### WHAT NEEDS TO BE DONE
Retype every entry word for word. Omit the pictures.

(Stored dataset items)
##########
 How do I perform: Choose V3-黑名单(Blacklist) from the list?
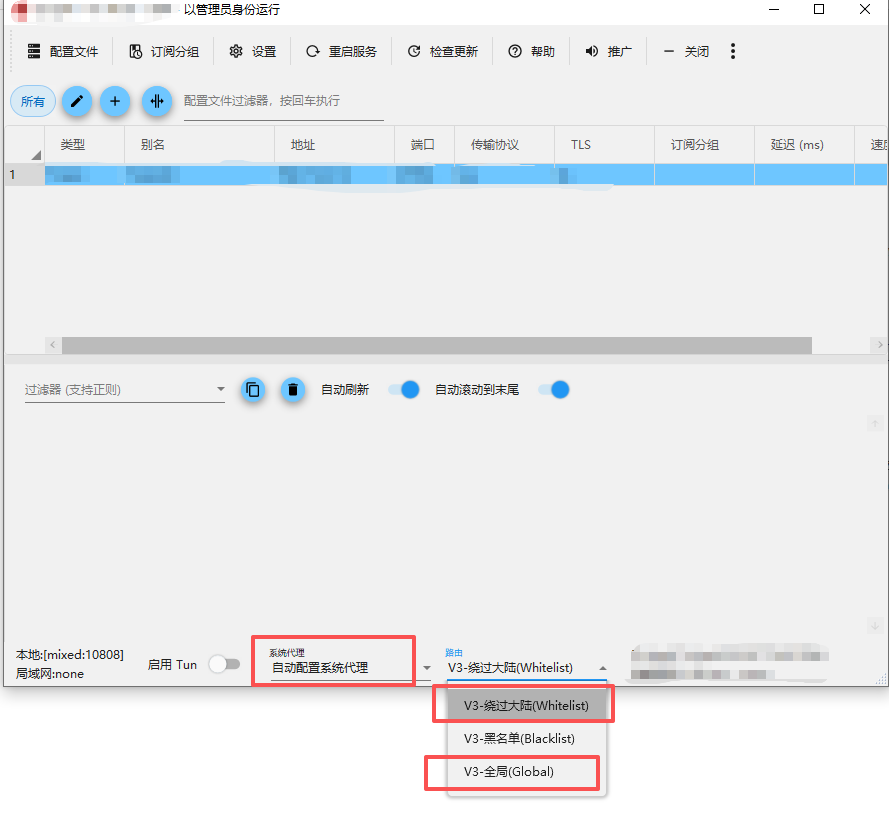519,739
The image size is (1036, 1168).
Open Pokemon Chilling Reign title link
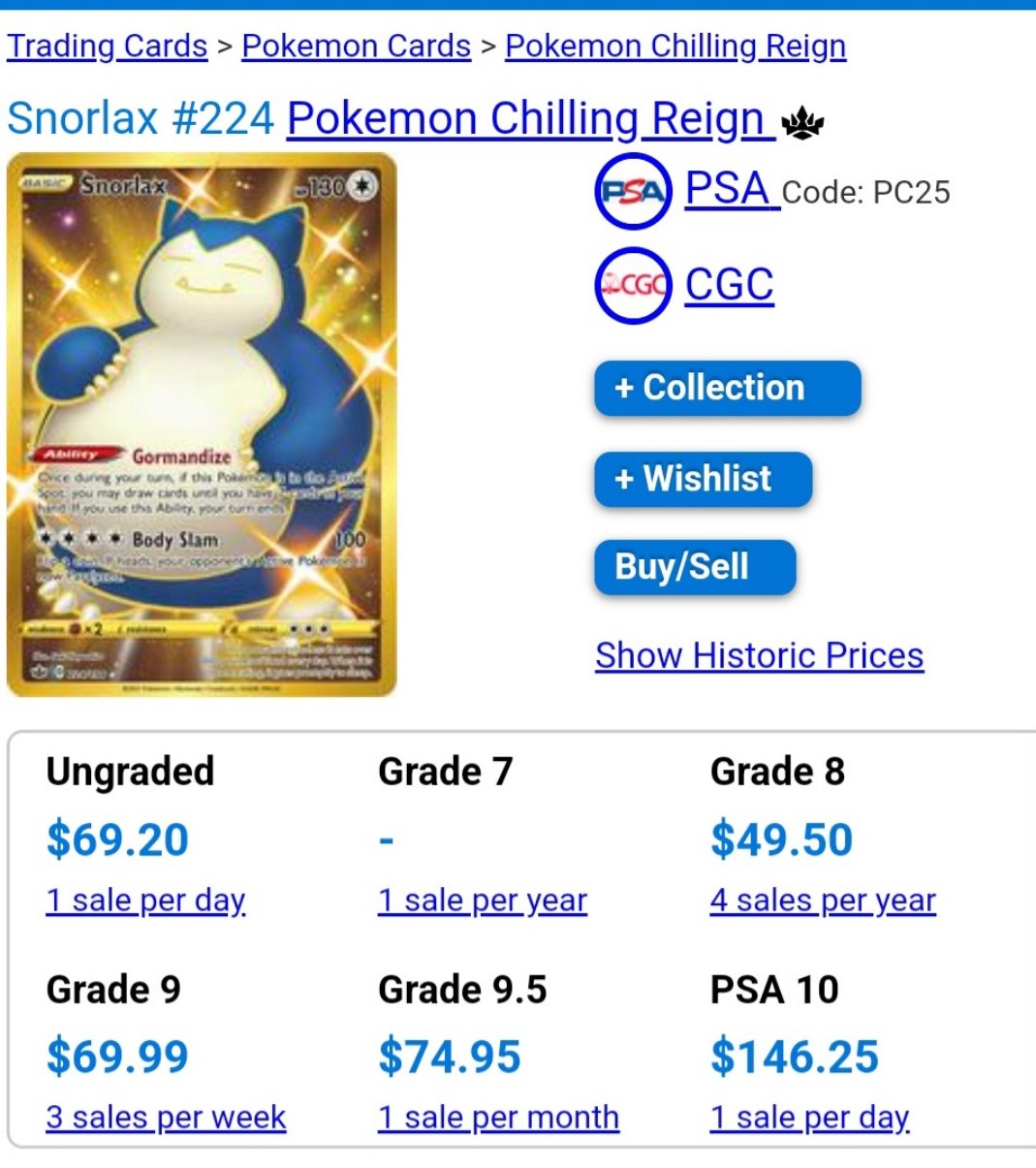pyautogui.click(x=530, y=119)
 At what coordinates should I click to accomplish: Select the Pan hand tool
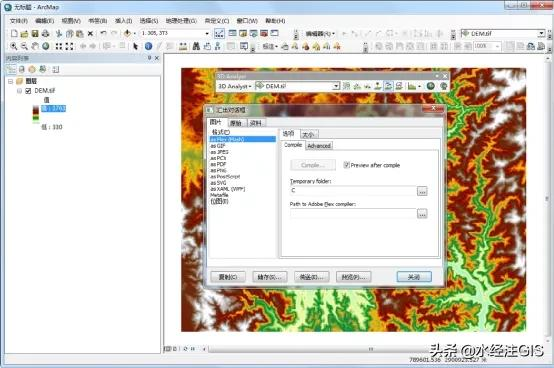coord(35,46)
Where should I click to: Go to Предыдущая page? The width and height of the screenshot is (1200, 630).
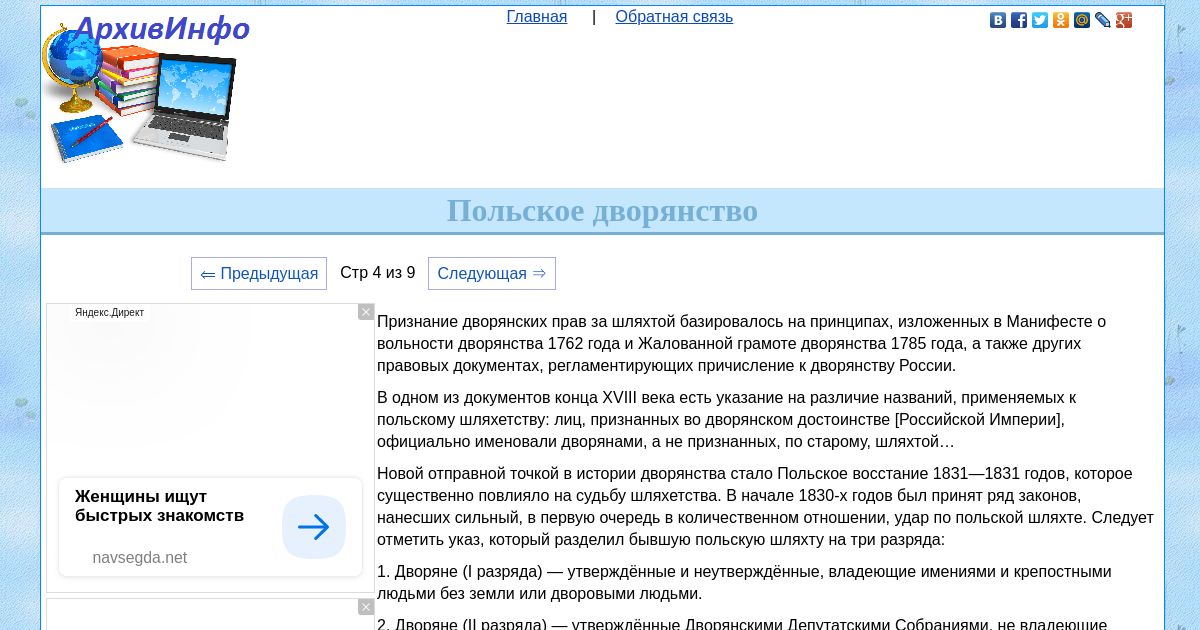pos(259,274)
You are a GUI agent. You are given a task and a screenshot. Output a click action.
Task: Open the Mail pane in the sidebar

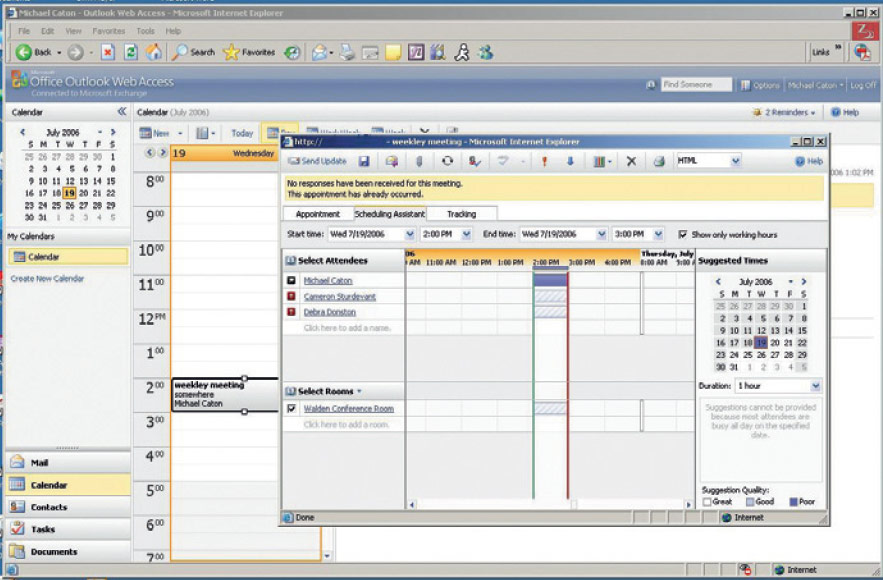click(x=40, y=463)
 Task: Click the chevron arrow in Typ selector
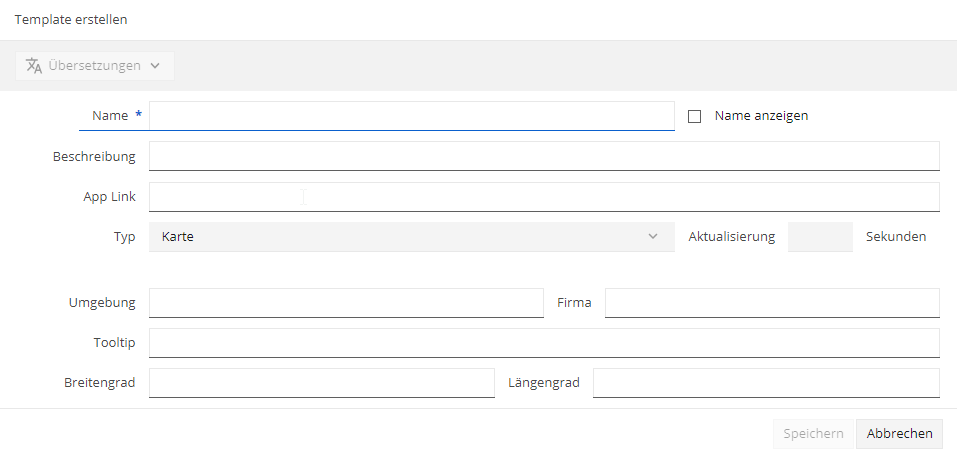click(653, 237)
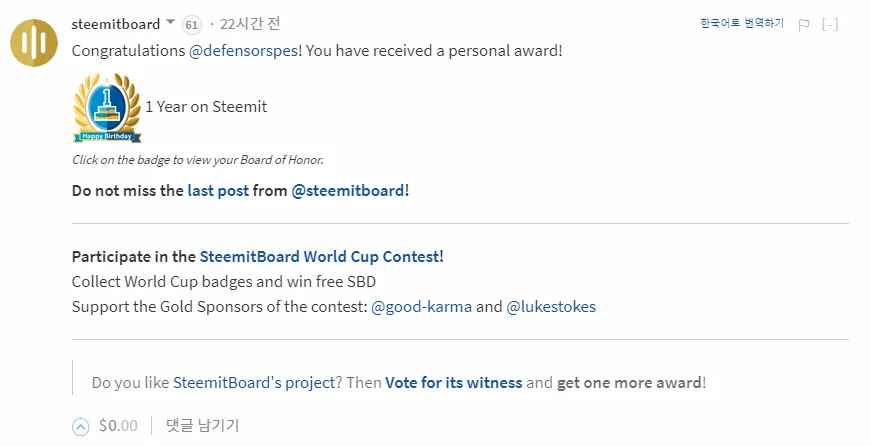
##########
### SOLUTION TO THIS PROBLEM
 How do I perform: Choose V3-黑名单(Blacklist) from the list?
519,739
The image size is (1036, 1168).
Open Pokemon Chilling Reign title link
pyautogui.click(x=530, y=119)
 At what coordinates should I click to accomplish: Select the Pan hand tool
coord(35,46)
Where should I click to: Go to Предыдущая page? The width and height of the screenshot is (1200, 630).
pos(259,274)
You are a GUI agent. You are given a task and a screenshot. Output a click action.
Task: Open the Mail pane in the sidebar

click(x=40, y=463)
 Task: Click the chevron arrow in Typ selector
click(653, 237)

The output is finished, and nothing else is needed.